On another blog of the World Bank, Duncan Green (who normally writes the ‘from poverty to power’ blog at Oxfam: fp2p blog) discusses the findings of the five year Africa Power and Politics Programme (APPP). Not many nasty comments from my side here, just that Duncan’s conclusions do make sense from a complexity perspective.
This seems to be heading towards some kind of ‘participatory institutional appraisal’ approach, where development actors specialize in convening discussions of local players to get over these logjams in ways that reflect and adapt local traditions and values. This runs up against the way aid agencies currently work: high staff turnover, massive pressure to dole out funds in large amounts, demands to show ‘value for money’ via an increasingly demanding and imposed system of governance, monitoring, evaluation etc etc.
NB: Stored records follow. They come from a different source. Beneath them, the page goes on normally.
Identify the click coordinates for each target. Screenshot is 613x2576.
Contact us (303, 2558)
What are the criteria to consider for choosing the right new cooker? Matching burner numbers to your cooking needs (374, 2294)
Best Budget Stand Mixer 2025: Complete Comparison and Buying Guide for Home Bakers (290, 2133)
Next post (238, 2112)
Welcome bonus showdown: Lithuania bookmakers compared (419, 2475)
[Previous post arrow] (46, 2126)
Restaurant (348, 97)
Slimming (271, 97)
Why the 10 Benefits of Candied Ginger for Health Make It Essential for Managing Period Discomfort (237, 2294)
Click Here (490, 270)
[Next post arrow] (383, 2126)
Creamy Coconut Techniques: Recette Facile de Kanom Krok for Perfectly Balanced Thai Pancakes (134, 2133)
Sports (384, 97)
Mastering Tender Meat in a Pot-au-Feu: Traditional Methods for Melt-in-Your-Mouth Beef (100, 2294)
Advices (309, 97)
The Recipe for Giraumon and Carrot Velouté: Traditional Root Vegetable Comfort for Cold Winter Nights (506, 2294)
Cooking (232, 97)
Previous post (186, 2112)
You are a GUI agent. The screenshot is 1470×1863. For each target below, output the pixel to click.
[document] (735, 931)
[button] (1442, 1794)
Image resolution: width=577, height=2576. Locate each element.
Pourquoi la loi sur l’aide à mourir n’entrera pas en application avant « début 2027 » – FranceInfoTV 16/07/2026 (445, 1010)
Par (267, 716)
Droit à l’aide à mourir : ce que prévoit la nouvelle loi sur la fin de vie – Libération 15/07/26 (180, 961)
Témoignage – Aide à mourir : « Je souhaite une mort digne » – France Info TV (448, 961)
Hey Marcus, interesting piece. Quick question: do you think we need to trust innate human logic more i.e. put more tust back into business and decentralise things? Or create better, more accurate ways of communicating cause and effect
Hi Alesh, thanks for your comment. I think that decentralization has the big advantage that solutions can be developed by the people that feel the problem most. Problems should always be solved at the lowest possible level. Only when a higher level is needed to find a coordinated solution, than this level should be opened. Solutions for climate change need to be developed at a global level, because they need our combined effort. But child care can be solved at a much lover level.
To put trust into business has always been a trajectory for the private sector development people. Sometimes they even go too far by assuming that everyone is an entrepreneur and can run a successful business.
I am currently exploring some literature about causality in complex system, which is extremely interesting but at the same time really challenging as in order to understand it, I really need to tweak my mind and abandon traditional mechanistic, i.e. Newtonian models. I hope to blog on it sometime, but it will still take me some time to figure it out.